The Australian Agricultural Co. has logged a net loss after tax of AUD46.5 million (US$45 million) for the three months to March 31.
Under Australian accounting standards the result was significantly adversely affected by a non-cash AUD43.2 million (US$42 million) pre-tax write-down of the market value of the company's 676,000-head herd, due to the slump in domestic cattle prices, a statement said.
Domestic cattle prices have been significantly depressed due to the on-going effects of the Federal Government's June 2011 suspension of live cattle exports to Indonesia and below-average seasonal rainfall in northern Australia. The majority AUD35.3 million (US$34 million) of cattle written down in value were long life-cycle breeding cows and young grower cattle, AA Co.'s statement said.
Most of the cattle are not intended for immediate or near-term sale and accordingly the write-down was a non-cash valuation adjustment not expected to be realised in the short term, the company stressed. Managing director David Farley said AA Co had increased both cattle sales and wholesale beef revenue in the three months, however domestic prices continued to be depressed.
AA Co sold 41,186 head for the quarter, up from 29,646 head in the first quarter of last year to drive operating cash flows which were in line with the prior corresponding period, he said. With the biggest herd in Australia, changes in livestock value have a significant impact on AA Co.'s financials. A US$0.10/kilogramme live weight change in trading cattle prices equates to an AUD8.7 million (US$8.4 million) impact on AA Co.'s pre-tax profit.

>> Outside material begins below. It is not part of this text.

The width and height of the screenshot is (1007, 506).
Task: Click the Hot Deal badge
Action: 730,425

"The local oversupply and depressed cattle prices are at odds with continuing high global beef prices. This disparity validates AA Co.'s vertical integration strategy and the decision to build a Darwin abattoir to capture these global prices," David Farley said.
The stage-one civil works for the development of the Darwin abattoir have been completed. AA Co announced on April 19 that it intends to fund the construction from its own balance sheet. The completion of the abattoir would go some way to insulating AA Co from movements in domestic pricing and live export fluctuations, by opening up another marketing channel, the company said. It would be well-positioned to take advantage of the current continued rising global beef price. The abattoir will be the only major beef processing facility in northern Australia and would allow cattle to be processed locally, reducing transport and freight costs for northern producers who currently truck live cattle long distances to eastern processing plants.

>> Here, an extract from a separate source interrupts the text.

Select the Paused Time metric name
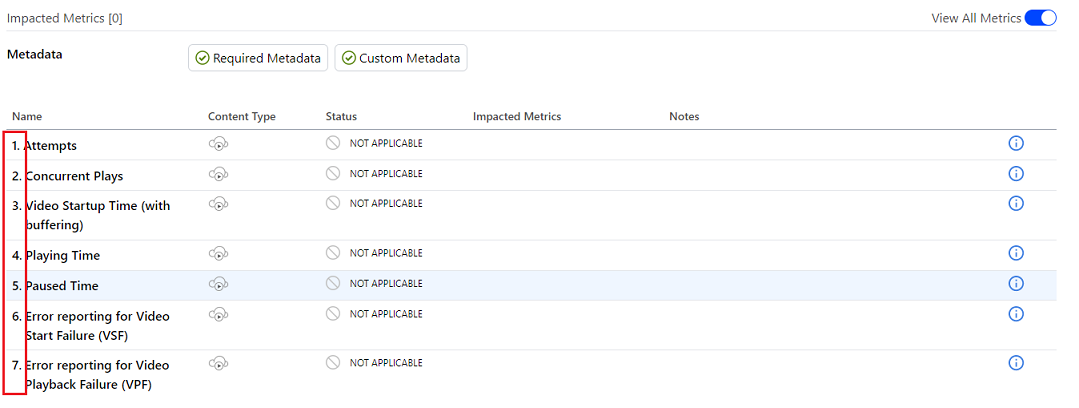The width and height of the screenshot is (1079, 408). click(62, 286)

As previously announced, AA Co has moved to a new financial year-end of March 31. The three-month results issued align the company's reporting from a December 31 year-end to the new financial year. The company stressed that the three-month result was not representative of results for a full 12-month period, as the bulk of cattle sales and profit are generated outside of this three-month period. The company finished the March quarter with net tangible assets of AUD1.90 (US$1.83) per share, down from AUD2.04 (US$1.97) at December 31. The decline is principally attributable to the non-cash herd valuation write-down.

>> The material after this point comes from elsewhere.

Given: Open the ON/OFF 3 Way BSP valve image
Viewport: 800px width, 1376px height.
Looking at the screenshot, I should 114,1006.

Rainfall was well below average for AA Co.'s Northern Australian properties in the March quarter. The 2012-13 wet season rainfall was lower than in the 2007 drought. The drier conditions have given rise to increased feed and other costs, including water and transport, during the three-month period. During the March quarter AA Co delivered 41,186 head of cattle (March quarter 2012 -29,646 head), at significantly lower prices than the prior corresponding period. The unseasonably dry weather is continuing to affect domestic cattle prices, with the benchmark Eastern Young Cattle Indicator tracking well below 2012 prices due mainly to a decline in demand for re-stocking cattle. Market conditions for all categories of cattle apart from long fed Wagyu were reflected in declines in value over the quarter.
Volume of beef produced during the quarter was 8500 tonnes, down from 11,100t in the first quarter last year. The reduction was largely due to the drier conditions affecting all large trading herds. AA Co's Beef Group had a 65% increase in volume sold for the first quarter. The major contributors were larger volumes of AA Co's signature '1824 beef brand and improved inventory management due to new customer and market development.
The development of an integrated supply chain from the feedlots to the wholesale beef operations continued, this morning's statement said. This development would be furthered with the commencement of the Darwin abattoir operations and would provide the group's wholesale beef division with broader market access. The wholesale beef division continued to perform on lower than desired margins due mainly to the adverse effects of the high Australian dollar.